To display the list of GPUs available on the system.

user@hostname
$ nvvs -g
			
NVIDIA Validation Suite (version 352.00)

Supported GPUs available:
	[0000:01:00.0] -- Tesla K40c
	[0000:05:00.0] -- Tesla K20c
	[0000:06:00.0] -- Tesla K20c
		

An example "quick" test (explained later) using a custom configuration file.

user@hostname
$ nvvs -c Tesla_K40c_quick.conf
			
NVIDIA Validation Suite (version 352.00)

	Software
		Blacklist ......................................... PASS
		NVML Library ...................................... PASS
		CUDA Main Library ................................. PASS
		CUDA Toolkit Libraries ............................ PASS
		Permissions and OS-related Blocks ................. PASS
		Persistence Mode .................................. PASS
		Environmental Variables ........................... PASS			
		

To output an encrypted debug file at the highest debug level to send to NVIDIA for analysis after a problem.

user@hostname
$ nvvs -c Tesla_K40c_medium.conf -d 5 -l debug.log

NVIDIA Validation Suite (version 352.00)

	Software
		Blacklist ......................................... PASS
		NVML Library ...................................... PASS
		CUDA Main Library ................................. PASS
		CUDA Toolkit Libraries ............................ PASS
		Permissions and OS-related Blocks ................. PASS
		Persistence Mode .................................. PASS
		Environmental Variables ........................... PASS
	Hardware
		Memory GPU0 ....................................... PASS
	Integration
		PCIe .............................................. FAIL
           *** GPU 0 is running at PCI link width 8X, which is below the minimum allowed link width of 16X (parameter: 
min_pci_width)"			
		

The output file, debug.log would then be returned to NVIDIA.

Configuration file

The NVVS configuration file is a YAML-formatted (e.g. human-readable JSON) text file with three main stanzas controlling the various tests and their execution.

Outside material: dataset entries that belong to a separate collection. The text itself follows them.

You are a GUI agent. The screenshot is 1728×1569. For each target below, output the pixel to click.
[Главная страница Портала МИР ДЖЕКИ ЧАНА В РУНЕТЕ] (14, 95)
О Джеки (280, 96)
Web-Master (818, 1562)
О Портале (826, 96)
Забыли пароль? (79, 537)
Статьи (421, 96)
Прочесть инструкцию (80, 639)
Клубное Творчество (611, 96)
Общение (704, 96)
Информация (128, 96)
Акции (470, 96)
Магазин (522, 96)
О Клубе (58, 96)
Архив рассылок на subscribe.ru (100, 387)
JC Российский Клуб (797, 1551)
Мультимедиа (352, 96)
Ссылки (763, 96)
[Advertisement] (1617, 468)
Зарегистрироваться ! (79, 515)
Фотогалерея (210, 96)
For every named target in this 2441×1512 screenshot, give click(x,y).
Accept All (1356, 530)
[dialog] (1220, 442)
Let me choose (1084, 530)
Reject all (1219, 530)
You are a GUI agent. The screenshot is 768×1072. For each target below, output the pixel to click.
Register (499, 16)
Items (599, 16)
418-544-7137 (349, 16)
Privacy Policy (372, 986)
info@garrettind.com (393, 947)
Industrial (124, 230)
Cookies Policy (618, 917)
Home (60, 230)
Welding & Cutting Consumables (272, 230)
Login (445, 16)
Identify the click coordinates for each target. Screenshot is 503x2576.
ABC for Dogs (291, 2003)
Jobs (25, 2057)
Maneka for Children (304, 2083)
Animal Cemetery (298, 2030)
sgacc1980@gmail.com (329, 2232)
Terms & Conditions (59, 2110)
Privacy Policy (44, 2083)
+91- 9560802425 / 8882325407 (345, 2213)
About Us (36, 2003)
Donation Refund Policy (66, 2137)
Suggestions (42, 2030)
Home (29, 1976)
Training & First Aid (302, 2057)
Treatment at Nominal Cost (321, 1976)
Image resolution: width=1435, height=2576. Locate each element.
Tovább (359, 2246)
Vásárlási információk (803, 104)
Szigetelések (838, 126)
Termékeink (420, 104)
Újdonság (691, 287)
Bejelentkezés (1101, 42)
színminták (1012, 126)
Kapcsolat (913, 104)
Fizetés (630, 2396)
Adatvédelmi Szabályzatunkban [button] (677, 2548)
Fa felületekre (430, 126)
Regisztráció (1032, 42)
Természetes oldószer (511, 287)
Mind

The general format of a configuration file consists of:

%YAML 1.2
---
      
globals:
  key1: value
  key2: value
      
test_suite_name:
- test_class_name1:
    test_name1:
      key1: value
      key2: value
      subtests:
        subtest_name1:
          key1: value
          key2: value
    test_name2:
      key1: value
      key2: value
-test_class_name2:
    test_name3:
      key1: value
      key2: value
      
gpus:
- gpuset: name
  properties:
    key1: value
    key2: value
  tests:
    name: test_suite_name
    

There are three distinct sections: globals, test_suite_name, and gpus each with its own subsection of parameters and as is with any YAML document, indentation is important thus if errors are generated from your own configuration files please refer to this example for indentation reference.

Global parameters

Keyword Value Type Description
logfile String The prefix for all detailed test data able to be used for post-processing.
logfile_type String Can be json, text, or binary. Used in conjunction with the logfile global parameter. Default is JSON.
scriptable Boolean Accepts true, or false. Produces a script-friendly, colon-separated output and is identical to the -s command line parameter.
serial_override Boolean Accepts true, or false. Some tests are designed to run in parallel if multiple GPUs are given. This parameter overrides that behavior serializing execution across all tests.
require_persistence_mode Boolean Accepts true, or false. Persistence mode is a prerequisite for some tests, this global overrides that requirement and should only be used if it is not possible to activate persistence mode on your system.

GPU parameters

The gpus stanza may consist of one or more gpusets which will each match zero or more GPUs on the system based on their properties(a match of zero will produce an error).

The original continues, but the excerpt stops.